Am 03.05.2012 13:06, schrieb Peng Yu:
On Thu, May 3, 2012 at 12:16 AM, Dan Douglas <address@hidden> wrote:
On Wednesday, May 02, 2012 11:21:03 PM Peng Yu wrote:
On Wed, May 2, 2012 at 11:12 PM, Dan Douglas <address@hidden> wrote:
On Wednesday, May 02, 2012 10:37:04 PM Peng Yu wrote:
Hi,
(export XXX=a)
echo $XXX
In the above code, the echo command will print nothing. I'm wondering
if there is a way make the variable set in () accessible outside.
Any time there's a subshell involved, you're effectively dealing with a
separate independent process with its own shell execution environment.
There's no way to make anything inside directly accessible to the
outside. The only ways to interact with a subshell are the same as with
any other external command - mostly that's via standard streams.
Lots of examples here: http://mywiki.wooledge.org/BashFAQ/002
Also remember that export is a POSIX special builtin, and Bash
(thankfully,
IMO) doesn't follow the spec on this by default.
~ $ ( bash -c 'xxx=a export a; echo "$xxx"' )
~ $ ( bash --posix -c 'xxx=a export a; echo "$xxx"' )
a
The above isn't related to a subshell issue.
Is there a specific problem you're trying to solve?
I need pass something computed in () to the enclosing environment. The
walkaround that I found was to use a tempfile.
Normally people only suffer this problem in unavoidable cases like when using pipes or process substitutions.
Ideally the explicit subshell should be avoided if at all possible, e.g. ,using a function and local variables for encapsulation.
http://lists.gnu.org/archive/html/help-bash/2012-02/msg00000.html
See the example of holdcpu.sh in the above mail (holdcpu.sh was
mistyped to holdcup.sh there.)
There are many, many other workarounds depending on the situtation. Just reading the vars through a pipe usually works.

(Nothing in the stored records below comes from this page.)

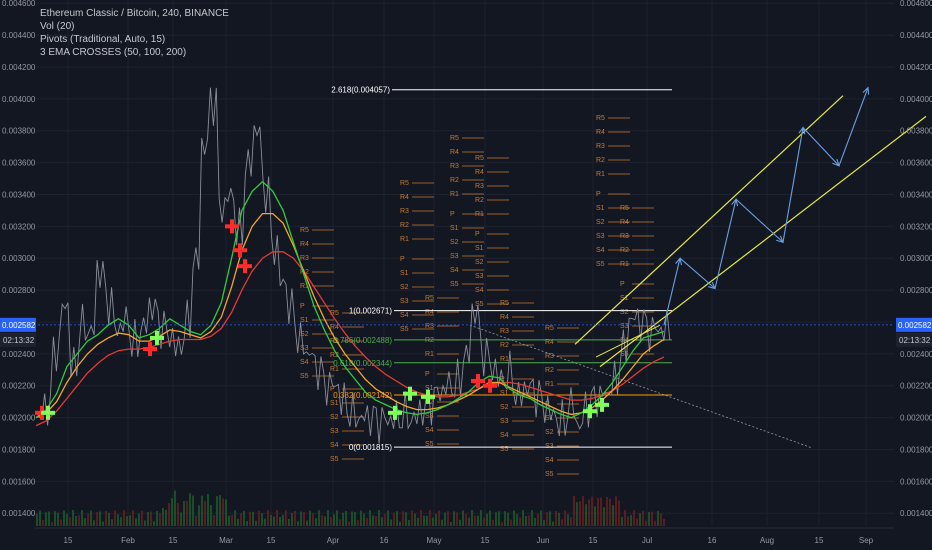 The height and width of the screenshot is (550, 932). I want to click on y-tick-right: 0.004000, so click(916, 100).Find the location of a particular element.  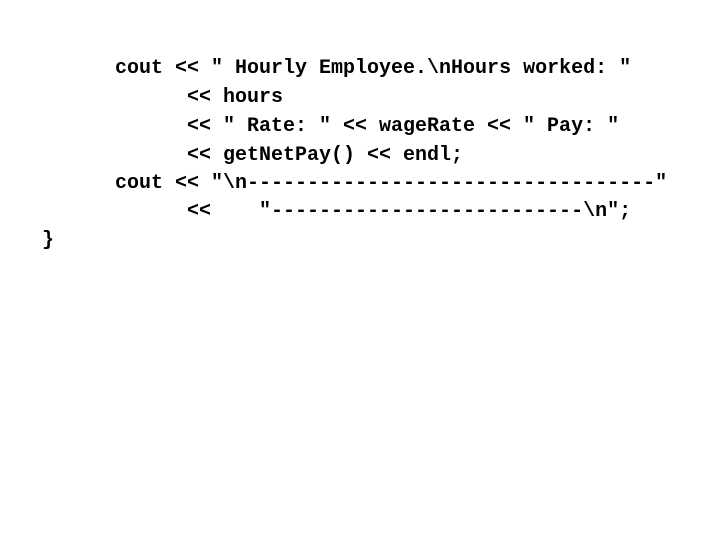

code-line-3: << " Rate: " << wageRate << " Pay: " is located at coordinates (404, 126).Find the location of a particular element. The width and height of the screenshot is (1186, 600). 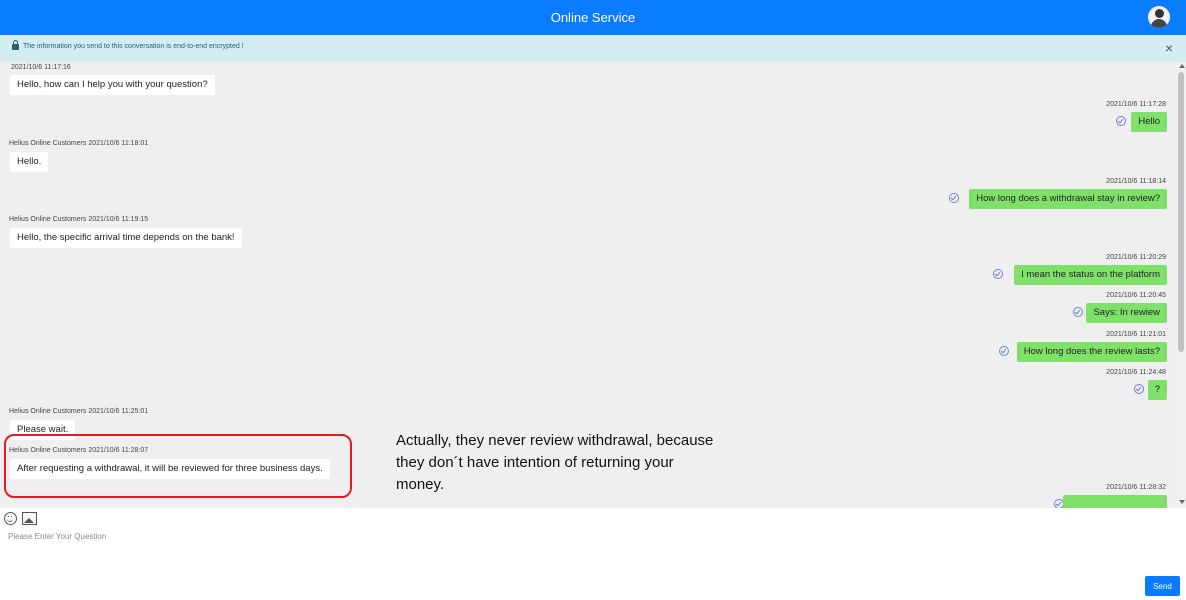

user-message: I mean the status on the platform is located at coordinates (1090, 275).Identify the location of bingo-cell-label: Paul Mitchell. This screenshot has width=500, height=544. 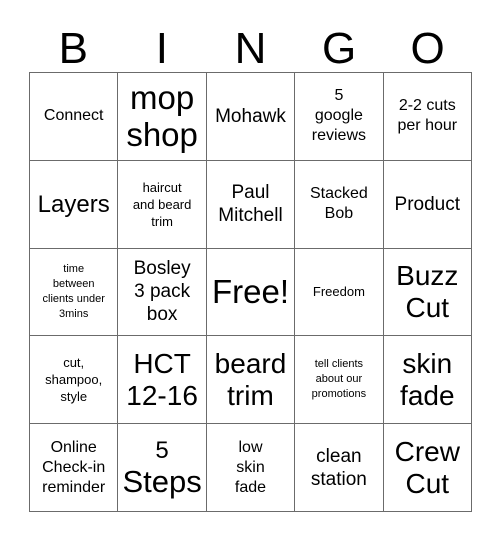
(250, 204). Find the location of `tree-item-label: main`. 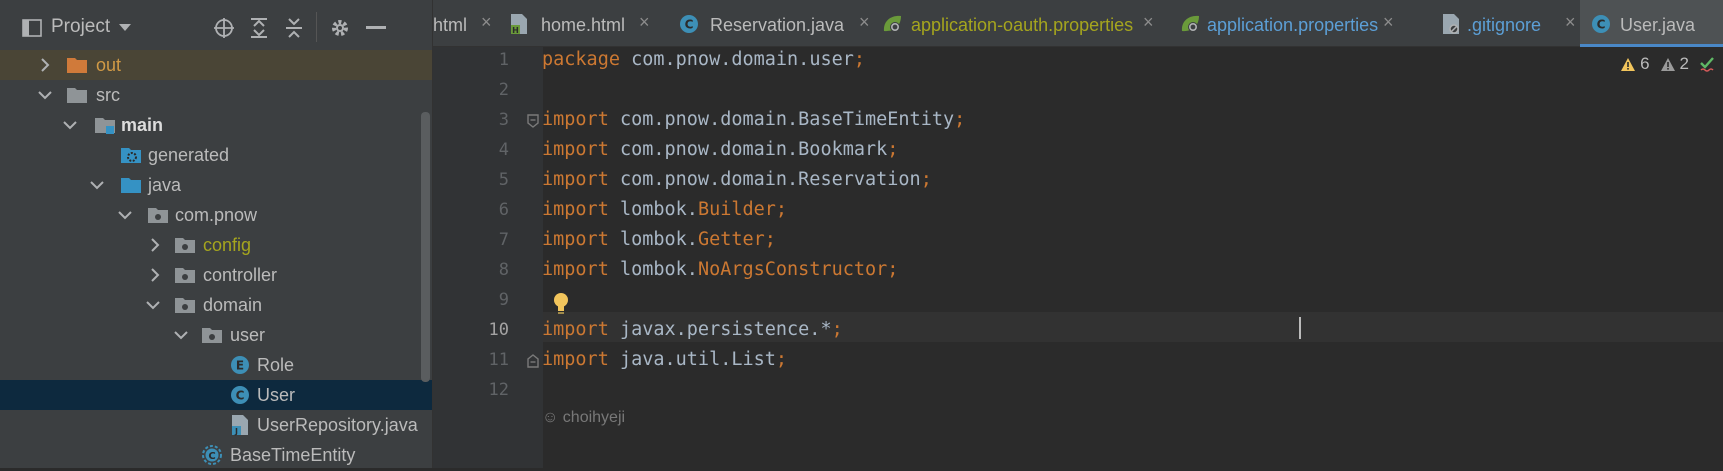

tree-item-label: main is located at coordinates (142, 124).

If there's absolutely no alternative than to move around variables with temporary files, a hack I commonly use
(and wouldn't commonly advertise to others) is to write to an empty herestring. This shows both:
shopt -s lastpipe; { { x=5 let x+=y=5; declare -p x; printf %s "$y" >/dev/stdin; } | . /dev/stdin; declare -p x; IFS= read -rd -- y; declare -p y; } <<<''
As I recall, looking at this in strace, bash doesn't actually fsync, and up to a certain size this is pretty fast (even if TMPDIR doesn't happen to be on a tmpfs)
--
Dan Douglas
If I understand why you want to do it can't work without using a
file or fifo.
your not trying to get information from sub process as much as from
a concurrent co-process. In fact if it understand it correctly from
multiple co-processes.
I played with something similar a while ago, but its not too pretty.
https://github.com/dethrophes/Experimental-Bash-Module-System/blob/master/bash/JobQueue.sh
I mainly just did it to bet a better feel for bash, I think I'd do
it a lot differently now, but it might give you some ideas.